---- DATA RECORDS

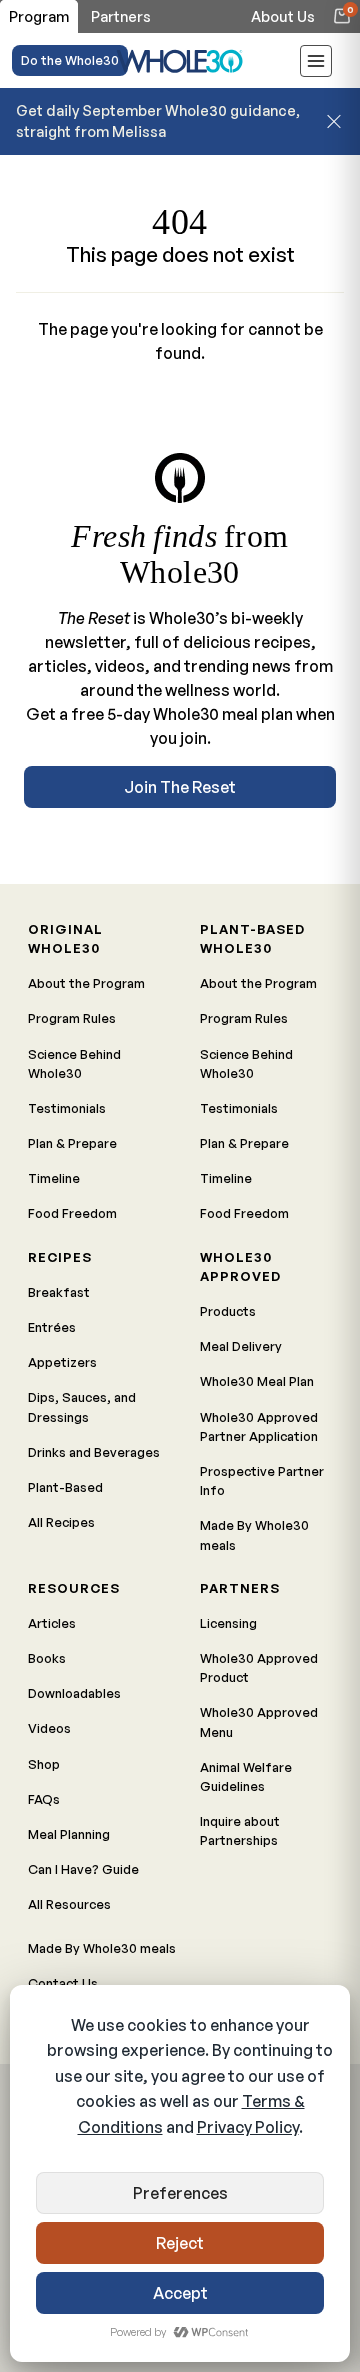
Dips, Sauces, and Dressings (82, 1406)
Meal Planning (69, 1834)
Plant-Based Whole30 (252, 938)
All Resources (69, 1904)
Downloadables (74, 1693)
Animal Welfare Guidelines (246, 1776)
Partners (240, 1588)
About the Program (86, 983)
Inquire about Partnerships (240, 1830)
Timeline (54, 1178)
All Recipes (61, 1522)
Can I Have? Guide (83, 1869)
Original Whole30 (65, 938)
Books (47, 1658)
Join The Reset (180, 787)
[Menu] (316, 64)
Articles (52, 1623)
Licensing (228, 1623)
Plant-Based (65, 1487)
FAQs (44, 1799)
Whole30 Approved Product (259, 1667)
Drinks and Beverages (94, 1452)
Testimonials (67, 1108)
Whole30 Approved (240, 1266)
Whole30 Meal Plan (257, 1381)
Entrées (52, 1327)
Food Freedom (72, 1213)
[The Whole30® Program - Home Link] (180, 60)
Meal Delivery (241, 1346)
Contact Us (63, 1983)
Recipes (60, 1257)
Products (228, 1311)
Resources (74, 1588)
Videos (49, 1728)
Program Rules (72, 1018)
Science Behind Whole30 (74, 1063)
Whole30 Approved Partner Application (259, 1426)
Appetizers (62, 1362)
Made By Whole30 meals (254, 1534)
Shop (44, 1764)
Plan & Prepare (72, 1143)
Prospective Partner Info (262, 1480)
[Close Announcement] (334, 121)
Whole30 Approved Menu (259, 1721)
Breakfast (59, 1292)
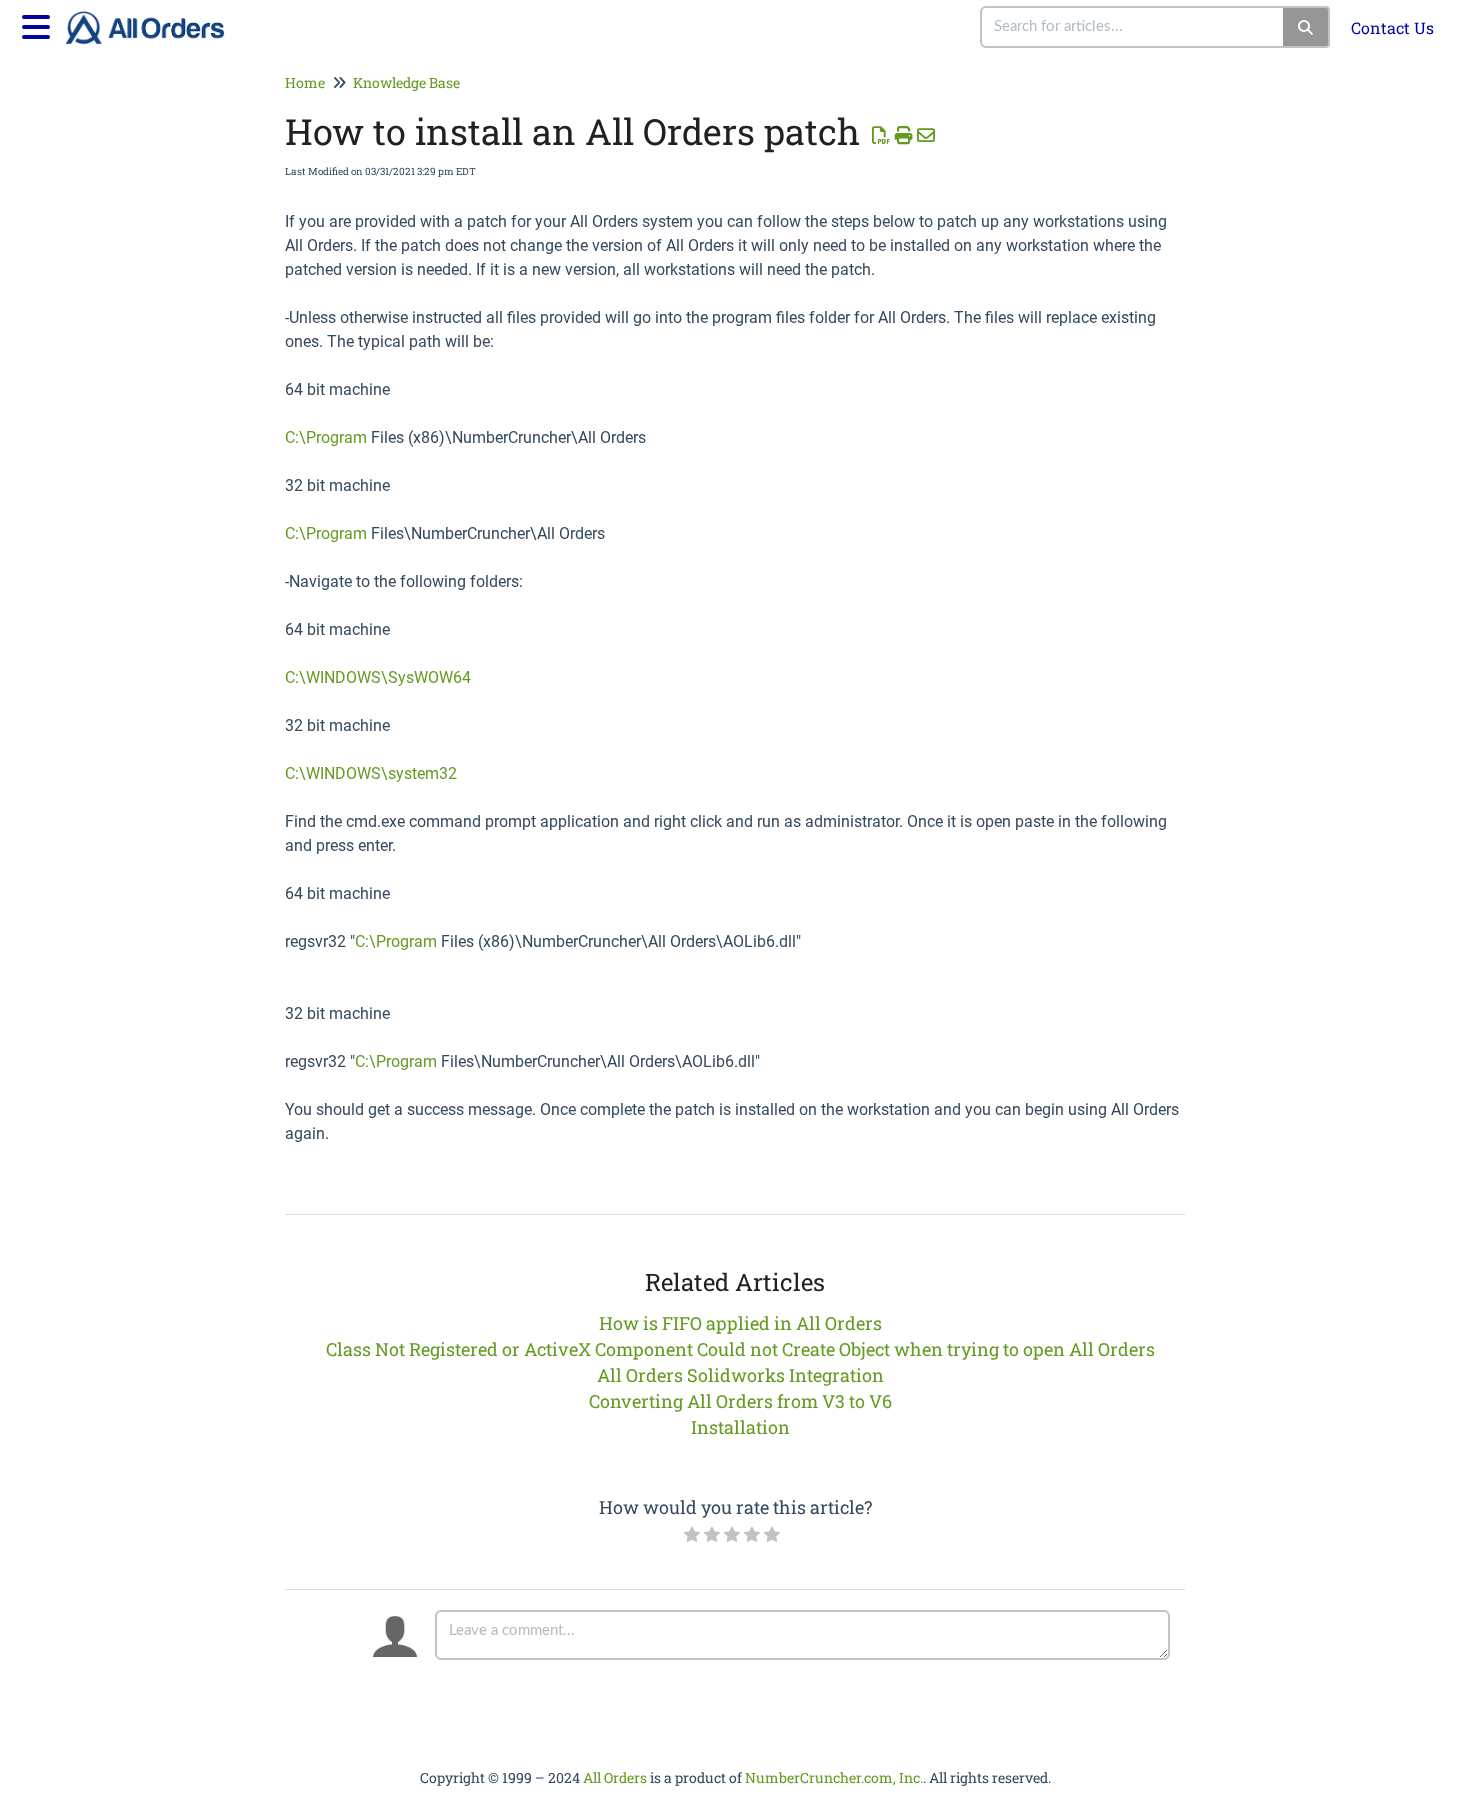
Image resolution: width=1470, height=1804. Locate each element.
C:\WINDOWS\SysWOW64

--------

> _INSTRUCTIONS FOR THE TASK_
Pictures must be left out. Repeat exactly the lines from the one containing "Contact Us (63, 1983)" through the final line of the data.

> _ANSWER BELOW_
Contact Us (63, 1983)
Recipes (60, 1257)
Products (228, 1311)
Resources (74, 1588)
Videos (49, 1728)
Program Rules (72, 1018)
Science Behind Whole30 (74, 1063)
Whole30 Approved Partner Application (259, 1426)
Appetizers (62, 1362)
Made By Whole30 meals (254, 1534)
Shop (44, 1764)
Plan & Prepare (72, 1143)
Prospective Partner Info (262, 1480)
[Close Announcement] (334, 121)
Whole30 Approved Menu (259, 1721)
Breakfast (59, 1292)
Image resolution: width=1470, height=1804. Locate each element.
C:\WINDOWS\SysWOW64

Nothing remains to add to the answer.